Sebuah fic 'blind collaboration' yang diikutsertakan dalam challenge #TAKABURC dengan 'Panda Dayo'

{bukan perkara mudah bagi seorang kurir antar negara, menghadapi marabahaya yang selalu siap menumbangkan raga dan nyawa.}

.

.

.

Character (c) Yamaha, Crypton, etc

.

.

Han See Woo tidak habis pikir mengapa ia berakhir menjadi kurir. Tapi itulah apa yang disebut karir. Tidak bisa menentukan apalagi mangkir.

Perang saudara antara Korea Selatan dan Korea Utara bukan lagi rahasia selama tiga tahun terakhir. Masing-masing pihak tetap kukuh mempertahankan pendapat ―walau rakyat sekalipun menjadi korban. Bajingan kasta atas, berhak untuk semua itu walau hanya keinginan sepihak.

Pemuda secerah matahari itu hanya mensyukuri apa yang ditakdirkan Tuhan kepadanya. Selama bertahun-tahun menjadi tentara, baru kali ini ia merasa paling berguna bagi negaranya ―Korea Utara.

Sebenarnya, ada satu alasan lain mengapa See Woo menikmati profesi ini.

Kim Uni.

Kekasihnya yang berada di Korea Selatan sana. Um, oke, cukup rumit memang hubungan mereka yang tidak selaras relasi kedua negara. Mereka pernah bertemu sewaktu kecil, sebelum perang dimulai. Keduanya keluar di malam hari menuju perbatasan untuk melepas rindu.

Saat itu belum ada ranjau yang membatasi, kala itu belum ada dinding tebal berkedok perjuangan yang menghalangi mereka. Ketika itu tidak ada yang memisahkan mereka.

Tapi, situasi berkata lain.

Sudah tiga tahun ―semenjak perang dimulai―mereka tak bersua, tak tahu kabar satu sama lain.

See Woo sebagai kurir tidak pernah ditemani siapa-siapa saat melakukan pekerjaannya. Ia harus rela berendam di rawa dan menyusuri hutan belantara agar bisa tiba ke negeri tetangga.

Ngomong-ngomong soal kurir, apa yang ia antar dengan tas berbahan plastik miliknya itu?

Hanya surat, sesederhana itu.

Bukankah telah dijelaskan, awalnya hubungan kedua negara ini baik-baik saja sampai para petinggi mengumumkan kata perang semudah membalik telapak tangan. Ada keluarga yang terpaksa harus berpisah karena kini telah dibatasi pergerakan tentara yang membentuk batas imajiner.

Kadang See Woo ingin menangis saat tersadar bahwa ini sebuah kenyataan.


.

.

Bangsal paling ujung. See Woo tidak pernah menghitung karena Kim Uni hanya berada di sekitaran situ. Kendati demikian, See Woo tetap harus bermain petak-umpet dengan yang lainnya.

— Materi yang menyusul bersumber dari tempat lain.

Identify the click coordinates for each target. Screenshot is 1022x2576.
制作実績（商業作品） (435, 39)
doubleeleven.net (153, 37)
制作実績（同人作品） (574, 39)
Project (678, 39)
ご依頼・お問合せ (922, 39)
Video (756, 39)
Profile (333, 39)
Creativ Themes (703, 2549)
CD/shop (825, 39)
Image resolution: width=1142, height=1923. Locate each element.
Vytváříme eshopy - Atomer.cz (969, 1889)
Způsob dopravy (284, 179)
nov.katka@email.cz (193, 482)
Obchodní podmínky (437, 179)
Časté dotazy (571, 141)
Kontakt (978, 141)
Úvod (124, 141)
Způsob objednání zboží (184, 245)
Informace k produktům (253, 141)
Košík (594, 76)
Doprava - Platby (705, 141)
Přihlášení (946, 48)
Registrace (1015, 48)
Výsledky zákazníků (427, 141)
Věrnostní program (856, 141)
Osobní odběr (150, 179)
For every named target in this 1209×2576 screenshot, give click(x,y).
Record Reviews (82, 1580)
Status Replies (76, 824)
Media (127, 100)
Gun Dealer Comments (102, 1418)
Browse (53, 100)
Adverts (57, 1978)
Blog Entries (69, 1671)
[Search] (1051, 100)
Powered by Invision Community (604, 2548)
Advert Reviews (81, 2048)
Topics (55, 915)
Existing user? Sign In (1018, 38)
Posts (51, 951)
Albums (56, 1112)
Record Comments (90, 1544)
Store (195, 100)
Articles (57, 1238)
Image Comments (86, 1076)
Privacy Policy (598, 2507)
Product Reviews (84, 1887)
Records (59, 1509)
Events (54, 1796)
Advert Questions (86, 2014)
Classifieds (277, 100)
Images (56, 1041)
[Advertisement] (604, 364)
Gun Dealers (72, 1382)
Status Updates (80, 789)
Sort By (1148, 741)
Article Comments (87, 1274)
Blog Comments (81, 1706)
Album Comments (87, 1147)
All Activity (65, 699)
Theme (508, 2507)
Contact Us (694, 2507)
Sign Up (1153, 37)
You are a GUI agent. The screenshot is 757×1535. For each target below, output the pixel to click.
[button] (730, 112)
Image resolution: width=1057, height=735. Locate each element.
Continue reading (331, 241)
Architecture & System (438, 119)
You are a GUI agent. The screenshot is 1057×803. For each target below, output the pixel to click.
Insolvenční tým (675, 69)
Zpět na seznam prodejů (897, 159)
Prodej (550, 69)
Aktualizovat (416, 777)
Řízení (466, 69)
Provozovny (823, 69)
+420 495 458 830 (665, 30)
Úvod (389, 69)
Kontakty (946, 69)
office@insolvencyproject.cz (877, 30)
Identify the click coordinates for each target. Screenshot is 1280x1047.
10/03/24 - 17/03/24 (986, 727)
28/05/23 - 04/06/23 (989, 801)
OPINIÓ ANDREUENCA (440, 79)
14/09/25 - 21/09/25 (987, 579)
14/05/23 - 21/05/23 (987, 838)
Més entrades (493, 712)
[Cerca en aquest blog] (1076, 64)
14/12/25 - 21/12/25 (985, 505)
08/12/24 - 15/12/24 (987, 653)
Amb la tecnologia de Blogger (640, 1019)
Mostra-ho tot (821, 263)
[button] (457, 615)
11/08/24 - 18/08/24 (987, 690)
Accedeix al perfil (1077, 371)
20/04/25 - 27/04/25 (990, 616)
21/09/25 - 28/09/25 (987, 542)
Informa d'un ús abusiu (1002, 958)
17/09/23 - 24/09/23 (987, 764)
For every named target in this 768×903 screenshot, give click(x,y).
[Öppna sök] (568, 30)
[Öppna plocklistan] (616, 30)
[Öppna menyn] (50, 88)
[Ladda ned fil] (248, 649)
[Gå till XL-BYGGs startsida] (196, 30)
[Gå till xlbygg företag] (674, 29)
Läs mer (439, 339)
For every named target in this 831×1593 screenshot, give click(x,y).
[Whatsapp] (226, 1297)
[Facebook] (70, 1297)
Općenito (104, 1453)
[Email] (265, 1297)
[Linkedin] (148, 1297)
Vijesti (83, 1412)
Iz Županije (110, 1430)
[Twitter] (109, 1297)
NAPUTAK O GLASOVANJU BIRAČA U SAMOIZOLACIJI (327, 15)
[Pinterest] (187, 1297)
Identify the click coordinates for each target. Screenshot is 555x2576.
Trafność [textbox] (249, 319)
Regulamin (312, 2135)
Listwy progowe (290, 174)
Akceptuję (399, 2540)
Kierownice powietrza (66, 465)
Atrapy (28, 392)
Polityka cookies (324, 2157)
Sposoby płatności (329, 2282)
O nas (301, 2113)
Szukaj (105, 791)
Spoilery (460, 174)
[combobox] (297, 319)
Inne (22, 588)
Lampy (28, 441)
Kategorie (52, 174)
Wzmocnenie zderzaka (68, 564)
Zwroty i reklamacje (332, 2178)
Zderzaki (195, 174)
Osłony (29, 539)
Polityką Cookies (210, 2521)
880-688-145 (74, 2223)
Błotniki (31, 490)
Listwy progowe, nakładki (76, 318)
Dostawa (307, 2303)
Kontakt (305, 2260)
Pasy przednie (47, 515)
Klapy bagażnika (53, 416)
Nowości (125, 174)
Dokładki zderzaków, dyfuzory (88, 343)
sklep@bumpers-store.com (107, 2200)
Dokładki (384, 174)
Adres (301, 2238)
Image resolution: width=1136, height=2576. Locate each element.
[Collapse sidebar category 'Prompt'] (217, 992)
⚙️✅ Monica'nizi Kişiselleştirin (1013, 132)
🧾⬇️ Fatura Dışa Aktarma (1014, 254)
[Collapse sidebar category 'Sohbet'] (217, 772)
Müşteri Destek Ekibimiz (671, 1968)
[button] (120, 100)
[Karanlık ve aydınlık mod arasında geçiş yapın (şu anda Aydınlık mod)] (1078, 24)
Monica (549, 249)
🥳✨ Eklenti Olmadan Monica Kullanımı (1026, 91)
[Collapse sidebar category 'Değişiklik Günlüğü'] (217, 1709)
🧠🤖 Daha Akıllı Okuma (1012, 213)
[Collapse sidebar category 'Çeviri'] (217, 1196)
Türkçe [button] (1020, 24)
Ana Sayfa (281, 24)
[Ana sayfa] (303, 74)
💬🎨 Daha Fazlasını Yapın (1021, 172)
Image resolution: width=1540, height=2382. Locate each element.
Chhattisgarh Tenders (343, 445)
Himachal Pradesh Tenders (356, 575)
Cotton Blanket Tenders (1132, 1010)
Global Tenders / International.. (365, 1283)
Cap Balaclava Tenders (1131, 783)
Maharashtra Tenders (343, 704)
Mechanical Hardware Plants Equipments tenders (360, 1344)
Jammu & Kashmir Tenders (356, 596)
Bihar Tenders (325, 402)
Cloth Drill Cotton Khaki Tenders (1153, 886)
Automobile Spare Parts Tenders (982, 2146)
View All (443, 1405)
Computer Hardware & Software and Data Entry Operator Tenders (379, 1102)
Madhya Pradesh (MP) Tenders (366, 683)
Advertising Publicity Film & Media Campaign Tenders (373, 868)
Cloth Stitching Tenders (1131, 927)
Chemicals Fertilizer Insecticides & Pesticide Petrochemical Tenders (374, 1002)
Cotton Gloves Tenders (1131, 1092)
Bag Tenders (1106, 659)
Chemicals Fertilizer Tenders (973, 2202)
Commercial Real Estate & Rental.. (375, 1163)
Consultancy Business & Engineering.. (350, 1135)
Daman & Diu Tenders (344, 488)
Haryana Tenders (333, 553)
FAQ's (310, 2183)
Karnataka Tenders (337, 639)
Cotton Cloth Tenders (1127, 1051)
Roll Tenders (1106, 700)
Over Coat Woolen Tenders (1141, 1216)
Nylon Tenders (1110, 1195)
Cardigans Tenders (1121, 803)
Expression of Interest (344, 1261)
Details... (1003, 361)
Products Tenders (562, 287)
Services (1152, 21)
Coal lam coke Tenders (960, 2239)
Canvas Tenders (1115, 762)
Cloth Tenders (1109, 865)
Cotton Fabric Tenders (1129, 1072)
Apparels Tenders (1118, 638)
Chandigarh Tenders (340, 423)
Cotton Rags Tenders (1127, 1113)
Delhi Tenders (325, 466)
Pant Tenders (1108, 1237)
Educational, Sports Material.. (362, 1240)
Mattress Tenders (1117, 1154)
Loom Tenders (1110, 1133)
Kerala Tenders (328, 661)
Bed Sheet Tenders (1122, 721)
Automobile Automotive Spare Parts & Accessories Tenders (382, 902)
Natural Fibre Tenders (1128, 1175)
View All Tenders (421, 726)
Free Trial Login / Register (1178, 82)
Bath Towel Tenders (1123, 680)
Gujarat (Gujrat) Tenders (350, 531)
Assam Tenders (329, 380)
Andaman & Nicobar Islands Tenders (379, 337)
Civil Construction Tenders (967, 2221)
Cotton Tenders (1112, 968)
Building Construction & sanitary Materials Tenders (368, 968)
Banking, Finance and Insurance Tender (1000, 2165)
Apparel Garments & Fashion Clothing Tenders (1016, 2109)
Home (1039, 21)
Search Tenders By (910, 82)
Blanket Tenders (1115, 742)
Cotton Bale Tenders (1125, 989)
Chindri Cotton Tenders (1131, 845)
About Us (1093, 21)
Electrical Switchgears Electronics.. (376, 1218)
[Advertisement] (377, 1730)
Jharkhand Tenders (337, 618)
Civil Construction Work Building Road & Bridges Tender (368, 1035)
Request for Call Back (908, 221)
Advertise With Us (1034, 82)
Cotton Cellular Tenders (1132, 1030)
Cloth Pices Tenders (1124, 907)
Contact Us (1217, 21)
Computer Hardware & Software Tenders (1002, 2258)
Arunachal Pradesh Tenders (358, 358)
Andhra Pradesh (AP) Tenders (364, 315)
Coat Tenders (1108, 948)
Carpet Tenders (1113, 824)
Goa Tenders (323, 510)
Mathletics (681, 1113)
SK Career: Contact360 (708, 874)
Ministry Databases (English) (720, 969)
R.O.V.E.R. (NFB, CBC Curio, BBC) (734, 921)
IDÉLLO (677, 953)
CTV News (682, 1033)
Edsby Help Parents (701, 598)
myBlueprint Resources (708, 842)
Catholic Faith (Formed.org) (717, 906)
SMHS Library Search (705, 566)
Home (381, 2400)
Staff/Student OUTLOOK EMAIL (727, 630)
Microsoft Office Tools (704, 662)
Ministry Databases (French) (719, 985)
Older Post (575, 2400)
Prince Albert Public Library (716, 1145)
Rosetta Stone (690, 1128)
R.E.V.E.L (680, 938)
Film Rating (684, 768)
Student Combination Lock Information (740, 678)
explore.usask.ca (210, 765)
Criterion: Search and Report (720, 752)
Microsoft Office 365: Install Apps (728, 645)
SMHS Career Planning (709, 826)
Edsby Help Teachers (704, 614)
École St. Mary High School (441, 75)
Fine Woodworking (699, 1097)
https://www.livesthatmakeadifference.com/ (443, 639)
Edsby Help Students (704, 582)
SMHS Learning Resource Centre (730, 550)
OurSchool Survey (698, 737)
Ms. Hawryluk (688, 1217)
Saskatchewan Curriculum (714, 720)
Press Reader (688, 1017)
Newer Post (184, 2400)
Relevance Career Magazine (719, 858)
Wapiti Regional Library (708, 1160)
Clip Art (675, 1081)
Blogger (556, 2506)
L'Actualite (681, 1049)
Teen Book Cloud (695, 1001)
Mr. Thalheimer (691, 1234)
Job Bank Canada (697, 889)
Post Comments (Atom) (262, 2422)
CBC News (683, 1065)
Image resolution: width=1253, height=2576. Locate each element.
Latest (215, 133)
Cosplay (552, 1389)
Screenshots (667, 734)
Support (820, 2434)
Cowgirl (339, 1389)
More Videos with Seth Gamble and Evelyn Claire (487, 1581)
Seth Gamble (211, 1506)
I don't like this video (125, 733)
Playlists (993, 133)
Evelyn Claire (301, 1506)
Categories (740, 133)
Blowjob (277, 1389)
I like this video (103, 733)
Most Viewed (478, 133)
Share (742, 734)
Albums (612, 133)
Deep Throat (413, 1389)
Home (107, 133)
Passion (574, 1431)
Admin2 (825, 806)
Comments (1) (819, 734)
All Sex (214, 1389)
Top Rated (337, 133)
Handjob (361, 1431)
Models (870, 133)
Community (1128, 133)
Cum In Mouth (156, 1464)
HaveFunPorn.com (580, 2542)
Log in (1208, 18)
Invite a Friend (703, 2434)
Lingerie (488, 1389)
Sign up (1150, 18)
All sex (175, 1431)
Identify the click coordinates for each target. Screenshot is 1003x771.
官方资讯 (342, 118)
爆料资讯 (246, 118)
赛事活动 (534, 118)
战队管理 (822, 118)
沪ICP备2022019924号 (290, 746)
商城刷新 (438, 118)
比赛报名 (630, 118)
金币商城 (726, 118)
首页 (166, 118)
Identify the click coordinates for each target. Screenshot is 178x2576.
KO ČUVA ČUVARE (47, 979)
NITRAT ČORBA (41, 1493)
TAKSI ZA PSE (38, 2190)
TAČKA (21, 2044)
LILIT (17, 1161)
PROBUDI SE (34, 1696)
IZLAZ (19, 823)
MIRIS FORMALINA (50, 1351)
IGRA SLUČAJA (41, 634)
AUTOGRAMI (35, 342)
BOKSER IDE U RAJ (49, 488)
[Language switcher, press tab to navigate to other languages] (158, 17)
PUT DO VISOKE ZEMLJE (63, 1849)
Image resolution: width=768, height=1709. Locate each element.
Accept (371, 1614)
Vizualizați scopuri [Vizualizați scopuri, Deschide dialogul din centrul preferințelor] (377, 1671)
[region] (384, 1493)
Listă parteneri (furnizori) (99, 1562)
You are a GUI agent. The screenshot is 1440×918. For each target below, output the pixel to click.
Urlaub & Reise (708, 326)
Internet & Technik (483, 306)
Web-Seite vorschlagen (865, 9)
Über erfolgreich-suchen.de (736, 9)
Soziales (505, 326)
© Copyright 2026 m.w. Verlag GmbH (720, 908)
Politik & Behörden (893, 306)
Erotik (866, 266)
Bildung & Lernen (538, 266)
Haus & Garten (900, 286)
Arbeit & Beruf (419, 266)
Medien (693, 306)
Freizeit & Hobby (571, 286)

"Hei!" Oh ayolah, siapapun belum mau tertangkap basah di awal permainan, Kawan!

" … Han See Woo!"

Satu tepukan di bahu kiri. Lekas See Woo menoleh demi mendapati Kim Uni dengan senyum terbaiknya. Juga semangkuk sup kacang merah dalam pegangan yang yakin meski uap panasnya

"Makanlah dulu. Untung aku berhasil menyembunyikan yang satu ini. Kau tahu, lebih banyak lagi korban yang ditemukan diantara reruntuhan dibandingkan semalam … "

Bukan hal baru lagi menemukan Kim Uni di dapurnya para prajurit. Menyendokkan isi panci, menakar setidaknya harus cukuplah semua kebagian, lalu membagikannya ke masing-masing bangsal, mereka, termasuk Kim Uni, sendirilah yang memutuskan. Volunteer, kata orang-orang Barat sana. Menurut hemat Kim Uni, dampak perang menjengahkan.

Seakan bisa menebak See Woo merasa kosong. Pikirannya kalut. Ada sesuatu yang terlewati di sini. Pun remasan surat di tangannya makin menjadi saja. Kim Uni yang dia tahu tidak seperti ini. Maksudnya memang seperti ini, tapi sedikit lain.

" … Juga aku punya surat balasan untukmu. Kau bisa membacanya hari ini. Ya, hari ini! Tidak perlu menunggu lagi." Kim Uni tidak menunggu. Dia menyerahkan surat yang sedari tadi terlipat rapi di kantong depannya.

Tapi See Woo tidak pernah berpikir perang. Tidak mencoba memikirkan tepatnya. See Woo ingin Kim Uni pun begitu.

"Kenapa kau melakukannya? Kenapa ingin terjun langsung ke medan perang? Maksudku, terjun yang benar-benar terjun langsung."

"Han See Woo, dengarkan aku, tolong!" Kim Uni merangkum wajah See Woo seakan berusaha menenangkan bahwa hari tidak akan lenyap dalam semalam. Pria itu akan tampak kacau, Kim Uni tahu, dan menjaga See Woo tetap fokus adalah apa yang tengah dia lakukan sekarang.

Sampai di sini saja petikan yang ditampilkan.